Stored items

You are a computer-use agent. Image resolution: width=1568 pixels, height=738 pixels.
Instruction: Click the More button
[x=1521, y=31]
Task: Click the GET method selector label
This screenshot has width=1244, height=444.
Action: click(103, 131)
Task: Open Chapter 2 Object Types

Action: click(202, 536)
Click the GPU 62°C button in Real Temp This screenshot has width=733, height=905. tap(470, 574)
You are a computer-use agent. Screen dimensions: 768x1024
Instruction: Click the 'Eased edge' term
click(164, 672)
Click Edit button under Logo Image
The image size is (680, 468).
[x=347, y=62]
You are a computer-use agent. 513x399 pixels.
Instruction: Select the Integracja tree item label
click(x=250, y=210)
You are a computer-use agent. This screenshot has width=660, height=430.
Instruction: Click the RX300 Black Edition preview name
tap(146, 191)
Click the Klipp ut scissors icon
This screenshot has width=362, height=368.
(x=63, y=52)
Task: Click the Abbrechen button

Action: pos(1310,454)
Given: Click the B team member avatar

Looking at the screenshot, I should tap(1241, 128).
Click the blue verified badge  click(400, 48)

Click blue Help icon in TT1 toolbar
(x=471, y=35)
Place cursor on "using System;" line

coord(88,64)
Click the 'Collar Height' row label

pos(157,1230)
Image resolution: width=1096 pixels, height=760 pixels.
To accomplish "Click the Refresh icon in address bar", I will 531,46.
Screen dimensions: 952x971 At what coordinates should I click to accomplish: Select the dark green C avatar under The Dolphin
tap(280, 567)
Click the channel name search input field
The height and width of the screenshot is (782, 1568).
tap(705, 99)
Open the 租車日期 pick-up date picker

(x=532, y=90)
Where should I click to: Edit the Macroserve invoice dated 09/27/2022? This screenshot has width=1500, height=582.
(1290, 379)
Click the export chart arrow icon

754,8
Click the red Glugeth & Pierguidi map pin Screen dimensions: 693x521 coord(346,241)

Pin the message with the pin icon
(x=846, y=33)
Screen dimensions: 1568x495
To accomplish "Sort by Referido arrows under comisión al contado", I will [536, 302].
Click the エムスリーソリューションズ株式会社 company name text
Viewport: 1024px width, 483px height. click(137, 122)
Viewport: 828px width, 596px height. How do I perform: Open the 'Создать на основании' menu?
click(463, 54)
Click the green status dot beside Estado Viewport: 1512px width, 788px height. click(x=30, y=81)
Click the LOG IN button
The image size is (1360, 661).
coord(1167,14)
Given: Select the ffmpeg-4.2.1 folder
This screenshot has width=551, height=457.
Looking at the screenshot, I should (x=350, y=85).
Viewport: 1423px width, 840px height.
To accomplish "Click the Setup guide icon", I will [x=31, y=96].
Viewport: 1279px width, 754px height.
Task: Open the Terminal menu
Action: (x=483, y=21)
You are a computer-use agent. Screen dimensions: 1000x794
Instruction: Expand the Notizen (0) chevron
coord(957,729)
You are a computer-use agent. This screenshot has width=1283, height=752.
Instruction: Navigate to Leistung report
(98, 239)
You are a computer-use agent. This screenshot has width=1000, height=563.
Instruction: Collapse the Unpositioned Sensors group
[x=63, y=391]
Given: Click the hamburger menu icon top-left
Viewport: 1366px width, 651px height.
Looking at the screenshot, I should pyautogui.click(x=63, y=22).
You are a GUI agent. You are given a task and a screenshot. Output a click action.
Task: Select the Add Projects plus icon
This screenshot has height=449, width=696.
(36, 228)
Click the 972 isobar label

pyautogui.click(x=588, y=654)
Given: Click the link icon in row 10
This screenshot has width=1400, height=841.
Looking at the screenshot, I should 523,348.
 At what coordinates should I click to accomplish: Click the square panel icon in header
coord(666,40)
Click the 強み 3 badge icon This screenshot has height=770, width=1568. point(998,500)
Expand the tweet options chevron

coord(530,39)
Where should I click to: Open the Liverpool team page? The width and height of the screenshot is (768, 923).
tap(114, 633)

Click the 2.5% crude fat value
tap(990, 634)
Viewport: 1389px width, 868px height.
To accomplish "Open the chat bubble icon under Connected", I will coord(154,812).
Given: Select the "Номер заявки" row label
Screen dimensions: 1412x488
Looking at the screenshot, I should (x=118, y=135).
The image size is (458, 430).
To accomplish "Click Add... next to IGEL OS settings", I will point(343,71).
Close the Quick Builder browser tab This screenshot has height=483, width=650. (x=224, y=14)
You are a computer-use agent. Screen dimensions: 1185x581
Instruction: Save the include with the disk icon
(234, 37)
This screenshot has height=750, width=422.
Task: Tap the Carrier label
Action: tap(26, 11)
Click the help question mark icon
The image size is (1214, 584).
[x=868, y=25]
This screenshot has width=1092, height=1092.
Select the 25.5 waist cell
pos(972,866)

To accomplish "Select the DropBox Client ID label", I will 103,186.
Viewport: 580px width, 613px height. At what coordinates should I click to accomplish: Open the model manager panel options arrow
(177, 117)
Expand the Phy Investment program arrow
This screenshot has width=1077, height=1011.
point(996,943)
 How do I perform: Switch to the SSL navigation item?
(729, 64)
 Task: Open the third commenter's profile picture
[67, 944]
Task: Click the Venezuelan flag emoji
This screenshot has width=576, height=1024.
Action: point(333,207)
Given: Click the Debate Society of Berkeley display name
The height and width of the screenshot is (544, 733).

▸ **INSTRUCTIONS FOR THE TASK**:
What you give back must match the records word for word.

▸ **EXERCISE OUTPUT**:
You are a computer-use agent. Image resolution: width=1568 pixels, height=738 pixels.
Instruction: Click the More button
[x=1521, y=31]
Task: Click the GET method selector label
This screenshot has width=1244, height=444.
Action: click(103, 131)
Task: Open Chapter 2 Object Types

Action: click(202, 536)
Click the GPU 62°C button in Real Temp This screenshot has width=733, height=905. tap(470, 574)
You are a computer-use agent. Screen dimensions: 768x1024
Instruction: Click the 'Eased edge' term
click(164, 672)
Click Edit button under Logo Image
The image size is (680, 468).
[x=347, y=62]
You are a computer-use agent. 513x399 pixels.
Instruction: Select the Integracja tree item label
click(x=250, y=210)
You are a computer-use agent. This screenshot has width=660, height=430.
Instruction: Click the RX300 Black Edition preview name
tap(146, 191)
Click the Klipp ut scissors icon
This screenshot has width=362, height=368.
(x=63, y=52)
Task: Click the Abbrechen button

Action: pos(1310,454)
Given: Click the B team member avatar

Looking at the screenshot, I should tap(1241, 128).
Click the blue verified badge  click(400, 48)

Click blue Help icon in TT1 toolbar
(x=471, y=35)
Place cursor on "using System;" line

coord(88,64)
Click the 'Collar Height' row label

pos(157,1230)
Image resolution: width=1096 pixels, height=760 pixels.
To accomplish "Click the Refresh icon in address bar", I will 531,46.
Screen dimensions: 952x971 At what coordinates should I click to accomplish: Select the dark green C avatar under The Dolphin
tap(280, 567)
Click the channel name search input field
The height and width of the screenshot is (782, 1568).
tap(705, 99)
Open the 租車日期 pick-up date picker

(x=532, y=90)
Where should I click to: Edit the Macroserve invoice dated 09/27/2022? This screenshot has width=1500, height=582.
(1290, 379)
Click the export chart arrow icon

754,8
Click the red Glugeth & Pierguidi map pin Screen dimensions: 693x521 coord(346,241)

Pin the message with the pin icon
(x=846, y=33)
Screen dimensions: 1568x495
To accomplish "Sort by Referido arrows under comisión al contado", I will [536, 302].
Click the エムスリーソリューションズ株式会社 company name text
Viewport: 1024px width, 483px height. click(137, 122)
Viewport: 828px width, 596px height. How do I perform: Open the 'Создать на основании' menu?
click(463, 54)
Click the green status dot beside Estado Viewport: 1512px width, 788px height. click(x=30, y=81)
Click the LOG IN button
The image size is (1360, 661).
coord(1167,14)
Given: Select the ffmpeg-4.2.1 folder
This screenshot has width=551, height=457.
Looking at the screenshot, I should (x=350, y=85).
Viewport: 1423px width, 840px height.
To accomplish "Click the Setup guide icon", I will [x=31, y=96].
Viewport: 1279px width, 754px height.
Task: Open the Terminal menu
Action: (x=483, y=21)
You are a computer-use agent. Screen dimensions: 1000x794
Instruction: Expand the Notizen (0) chevron
coord(957,729)
You are a computer-use agent. This screenshot has width=1283, height=752.
Instruction: Navigate to Leistung report
(98, 239)
You are a computer-use agent. This screenshot has width=1000, height=563.
Instruction: Collapse the Unpositioned Sensors group
[x=63, y=391]
Given: Click the hamburger menu icon top-left
Viewport: 1366px width, 651px height.
Looking at the screenshot, I should pyautogui.click(x=63, y=22).
You are a GUI agent. You are given a task and a screenshot. Output a click action.
Task: Select the Add Projects plus icon
This screenshot has height=449, width=696.
(36, 228)
Click the 972 isobar label

pyautogui.click(x=588, y=654)
Given: Click the link icon in row 10
This screenshot has width=1400, height=841.
Looking at the screenshot, I should 523,348.
 At what coordinates should I click to accomplish: Click the square panel icon in header
coord(666,40)
Click the 強み 3 badge icon This screenshot has height=770, width=1568. point(998,500)
Expand the tweet options chevron

coord(530,39)
Where should I click to: Open the Liverpool team page? The width and height of the screenshot is (768, 923).
tap(114, 633)

Click the 2.5% crude fat value
tap(990, 634)
Viewport: 1389px width, 868px height.
To accomplish "Open the chat bubble icon under Connected", I will coord(154,812).
Given: Select the "Номер заявки" row label
Screen dimensions: 1412x488
Looking at the screenshot, I should (x=118, y=135).
The image size is (458, 430).
To accomplish "Click Add... next to IGEL OS settings", I will point(343,71).
Close the Quick Builder browser tab This screenshot has height=483, width=650. (x=224, y=14)
You are a computer-use agent. Screen dimensions: 1185x581
Instruction: Save the include with the disk icon
(234, 37)
This screenshot has height=750, width=422.
Task: Tap the Carrier label
Action: tap(26, 11)
Click the help question mark icon
The image size is (1214, 584).
[x=868, y=25]
This screenshot has width=1092, height=1092.
Select the 25.5 waist cell
pos(972,866)

To accomplish "Select the DropBox Client ID label", I will 103,186.
Viewport: 580px width, 613px height. At what coordinates should I click to accomplish: Open the model manager panel options arrow
(177, 117)
Expand the Phy Investment program arrow
This screenshot has width=1077, height=1011.
point(996,943)
 How do I perform: Switch to the SSL navigation item?
(729, 64)
 Task: Open the third commenter's profile picture
[67, 944]
Task: Click the Venezuelan flag emoji
This screenshot has width=576, height=1024.
Action: point(333,207)
Given: Click the Debate Society of Berkeley display name
The height and width of the screenshot is (544, 733).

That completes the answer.